:: What is needed ::
Repeat the data below word for word, from the line that contains "coordinates (728, 1413)." through the line that contains "I want to click on Uvjeti", including both of those lines.

=== Record extracts ===

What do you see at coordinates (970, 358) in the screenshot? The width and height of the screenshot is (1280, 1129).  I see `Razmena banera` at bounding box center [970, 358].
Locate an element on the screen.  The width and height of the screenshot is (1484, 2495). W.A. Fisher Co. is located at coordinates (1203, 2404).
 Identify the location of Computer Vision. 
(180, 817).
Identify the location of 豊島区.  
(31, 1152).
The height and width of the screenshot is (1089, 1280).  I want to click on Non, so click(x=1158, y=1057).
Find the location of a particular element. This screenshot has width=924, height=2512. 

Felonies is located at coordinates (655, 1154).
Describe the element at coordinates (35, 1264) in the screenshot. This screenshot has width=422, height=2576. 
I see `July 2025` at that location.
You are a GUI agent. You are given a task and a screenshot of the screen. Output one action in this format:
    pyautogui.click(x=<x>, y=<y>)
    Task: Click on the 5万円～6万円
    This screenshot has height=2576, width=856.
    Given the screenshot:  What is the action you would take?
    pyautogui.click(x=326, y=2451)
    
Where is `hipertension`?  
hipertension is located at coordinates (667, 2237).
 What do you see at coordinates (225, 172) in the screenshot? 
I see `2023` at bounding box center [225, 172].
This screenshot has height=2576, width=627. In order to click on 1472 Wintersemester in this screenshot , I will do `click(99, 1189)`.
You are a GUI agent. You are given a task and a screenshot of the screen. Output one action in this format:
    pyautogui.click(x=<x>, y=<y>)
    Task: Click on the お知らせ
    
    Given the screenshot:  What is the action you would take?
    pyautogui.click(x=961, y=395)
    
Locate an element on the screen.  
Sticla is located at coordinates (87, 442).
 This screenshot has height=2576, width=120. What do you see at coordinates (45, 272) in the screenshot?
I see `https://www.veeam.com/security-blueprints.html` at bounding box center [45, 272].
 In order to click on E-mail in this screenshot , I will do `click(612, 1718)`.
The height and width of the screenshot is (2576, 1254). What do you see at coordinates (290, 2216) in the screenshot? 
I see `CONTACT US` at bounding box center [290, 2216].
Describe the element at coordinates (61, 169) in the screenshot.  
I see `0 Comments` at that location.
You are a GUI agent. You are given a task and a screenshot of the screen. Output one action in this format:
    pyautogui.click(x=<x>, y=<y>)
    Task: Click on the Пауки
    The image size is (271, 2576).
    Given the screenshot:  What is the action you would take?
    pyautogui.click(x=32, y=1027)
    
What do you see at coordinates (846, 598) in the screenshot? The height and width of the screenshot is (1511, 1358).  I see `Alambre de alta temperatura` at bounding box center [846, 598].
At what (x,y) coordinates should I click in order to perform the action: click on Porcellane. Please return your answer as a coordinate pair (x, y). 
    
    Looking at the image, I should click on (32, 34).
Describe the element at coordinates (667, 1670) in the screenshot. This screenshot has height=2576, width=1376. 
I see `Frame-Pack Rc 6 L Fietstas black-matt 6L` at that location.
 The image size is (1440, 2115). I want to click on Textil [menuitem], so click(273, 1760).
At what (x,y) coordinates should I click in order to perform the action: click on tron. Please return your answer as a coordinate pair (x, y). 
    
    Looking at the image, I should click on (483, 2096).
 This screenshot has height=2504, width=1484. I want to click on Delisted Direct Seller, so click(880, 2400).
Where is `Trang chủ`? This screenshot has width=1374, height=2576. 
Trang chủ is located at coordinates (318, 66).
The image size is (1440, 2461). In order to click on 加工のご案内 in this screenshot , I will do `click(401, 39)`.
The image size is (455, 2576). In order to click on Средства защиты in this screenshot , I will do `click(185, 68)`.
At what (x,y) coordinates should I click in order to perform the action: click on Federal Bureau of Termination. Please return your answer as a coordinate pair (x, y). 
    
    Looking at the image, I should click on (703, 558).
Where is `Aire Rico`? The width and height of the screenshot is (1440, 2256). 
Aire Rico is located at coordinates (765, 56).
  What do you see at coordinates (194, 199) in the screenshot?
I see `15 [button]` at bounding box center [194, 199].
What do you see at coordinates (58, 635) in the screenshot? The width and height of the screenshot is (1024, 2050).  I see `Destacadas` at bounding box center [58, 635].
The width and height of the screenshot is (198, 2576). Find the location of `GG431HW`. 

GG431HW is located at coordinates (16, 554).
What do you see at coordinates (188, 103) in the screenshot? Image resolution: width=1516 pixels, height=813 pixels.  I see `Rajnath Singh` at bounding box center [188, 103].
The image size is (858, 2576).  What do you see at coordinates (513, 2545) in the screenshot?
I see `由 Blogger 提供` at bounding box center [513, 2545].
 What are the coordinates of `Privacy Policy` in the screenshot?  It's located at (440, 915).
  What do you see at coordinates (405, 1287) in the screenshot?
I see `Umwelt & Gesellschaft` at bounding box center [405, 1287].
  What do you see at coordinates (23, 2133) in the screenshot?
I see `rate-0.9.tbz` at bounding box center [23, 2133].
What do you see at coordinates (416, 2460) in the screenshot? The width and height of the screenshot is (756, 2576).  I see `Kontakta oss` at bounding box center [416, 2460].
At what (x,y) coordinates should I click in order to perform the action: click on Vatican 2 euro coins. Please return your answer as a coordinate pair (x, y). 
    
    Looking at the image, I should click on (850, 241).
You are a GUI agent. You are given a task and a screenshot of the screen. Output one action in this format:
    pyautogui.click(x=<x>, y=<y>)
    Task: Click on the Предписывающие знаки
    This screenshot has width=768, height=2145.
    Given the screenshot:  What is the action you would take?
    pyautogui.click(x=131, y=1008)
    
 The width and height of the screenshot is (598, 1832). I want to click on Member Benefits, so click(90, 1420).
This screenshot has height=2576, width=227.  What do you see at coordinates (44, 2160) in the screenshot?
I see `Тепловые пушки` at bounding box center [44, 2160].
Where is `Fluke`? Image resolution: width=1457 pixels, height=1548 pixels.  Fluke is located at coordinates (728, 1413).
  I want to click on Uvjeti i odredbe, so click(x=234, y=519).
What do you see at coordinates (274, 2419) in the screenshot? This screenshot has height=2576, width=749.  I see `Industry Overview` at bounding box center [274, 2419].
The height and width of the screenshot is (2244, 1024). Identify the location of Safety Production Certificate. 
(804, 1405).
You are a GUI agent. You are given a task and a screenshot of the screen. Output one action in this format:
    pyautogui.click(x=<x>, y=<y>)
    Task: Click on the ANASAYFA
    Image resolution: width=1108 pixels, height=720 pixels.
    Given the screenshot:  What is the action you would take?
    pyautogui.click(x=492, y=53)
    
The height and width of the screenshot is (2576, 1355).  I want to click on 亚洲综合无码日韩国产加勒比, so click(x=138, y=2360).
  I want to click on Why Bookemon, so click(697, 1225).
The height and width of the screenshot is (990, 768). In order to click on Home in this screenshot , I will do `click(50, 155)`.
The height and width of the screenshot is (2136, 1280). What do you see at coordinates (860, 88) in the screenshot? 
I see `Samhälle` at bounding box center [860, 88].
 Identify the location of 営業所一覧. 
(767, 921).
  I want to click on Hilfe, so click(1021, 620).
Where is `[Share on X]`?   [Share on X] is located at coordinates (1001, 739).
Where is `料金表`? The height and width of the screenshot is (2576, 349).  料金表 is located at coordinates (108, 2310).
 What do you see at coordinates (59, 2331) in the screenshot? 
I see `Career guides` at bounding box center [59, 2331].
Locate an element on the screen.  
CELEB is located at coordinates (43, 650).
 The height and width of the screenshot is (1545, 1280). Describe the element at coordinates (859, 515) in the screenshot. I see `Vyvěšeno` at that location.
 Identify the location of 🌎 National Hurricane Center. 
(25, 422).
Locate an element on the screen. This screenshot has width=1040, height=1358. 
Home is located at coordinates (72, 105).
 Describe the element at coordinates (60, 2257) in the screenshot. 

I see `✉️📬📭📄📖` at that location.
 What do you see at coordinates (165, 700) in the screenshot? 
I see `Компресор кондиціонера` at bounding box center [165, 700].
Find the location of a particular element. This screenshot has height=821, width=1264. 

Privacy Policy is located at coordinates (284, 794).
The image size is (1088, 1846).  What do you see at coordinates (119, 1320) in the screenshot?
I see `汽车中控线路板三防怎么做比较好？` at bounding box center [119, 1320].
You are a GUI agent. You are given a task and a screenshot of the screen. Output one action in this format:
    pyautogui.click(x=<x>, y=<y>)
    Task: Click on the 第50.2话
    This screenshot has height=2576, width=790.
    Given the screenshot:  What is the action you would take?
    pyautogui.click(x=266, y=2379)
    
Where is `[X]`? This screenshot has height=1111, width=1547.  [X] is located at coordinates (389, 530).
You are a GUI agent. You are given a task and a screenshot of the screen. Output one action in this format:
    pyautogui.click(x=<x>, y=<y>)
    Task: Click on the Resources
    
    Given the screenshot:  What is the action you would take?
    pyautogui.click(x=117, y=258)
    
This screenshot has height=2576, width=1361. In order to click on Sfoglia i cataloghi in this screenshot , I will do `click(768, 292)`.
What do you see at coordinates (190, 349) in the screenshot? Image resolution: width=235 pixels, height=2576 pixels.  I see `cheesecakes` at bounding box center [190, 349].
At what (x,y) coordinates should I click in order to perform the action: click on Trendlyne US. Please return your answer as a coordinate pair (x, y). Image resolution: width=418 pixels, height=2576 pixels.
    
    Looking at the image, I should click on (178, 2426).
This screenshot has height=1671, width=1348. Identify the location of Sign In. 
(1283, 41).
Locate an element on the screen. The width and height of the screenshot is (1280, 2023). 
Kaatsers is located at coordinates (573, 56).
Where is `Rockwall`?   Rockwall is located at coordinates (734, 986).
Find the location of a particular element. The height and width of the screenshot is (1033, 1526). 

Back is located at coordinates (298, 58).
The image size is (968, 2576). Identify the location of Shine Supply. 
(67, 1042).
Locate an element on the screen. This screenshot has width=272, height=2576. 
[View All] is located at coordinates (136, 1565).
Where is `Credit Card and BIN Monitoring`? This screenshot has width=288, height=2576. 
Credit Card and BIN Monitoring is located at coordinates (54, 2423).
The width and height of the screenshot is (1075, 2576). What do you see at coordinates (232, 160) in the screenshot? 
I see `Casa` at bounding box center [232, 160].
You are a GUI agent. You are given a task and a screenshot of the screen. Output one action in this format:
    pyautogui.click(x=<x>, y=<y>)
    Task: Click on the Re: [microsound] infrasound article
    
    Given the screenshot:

===

:: Answer for this exercise ::
Where is `Fluke`? Image resolution: width=1457 pixels, height=1548 pixels.  Fluke is located at coordinates (728, 1413).
  I want to click on Uvjeti i odredbe, so click(x=234, y=519).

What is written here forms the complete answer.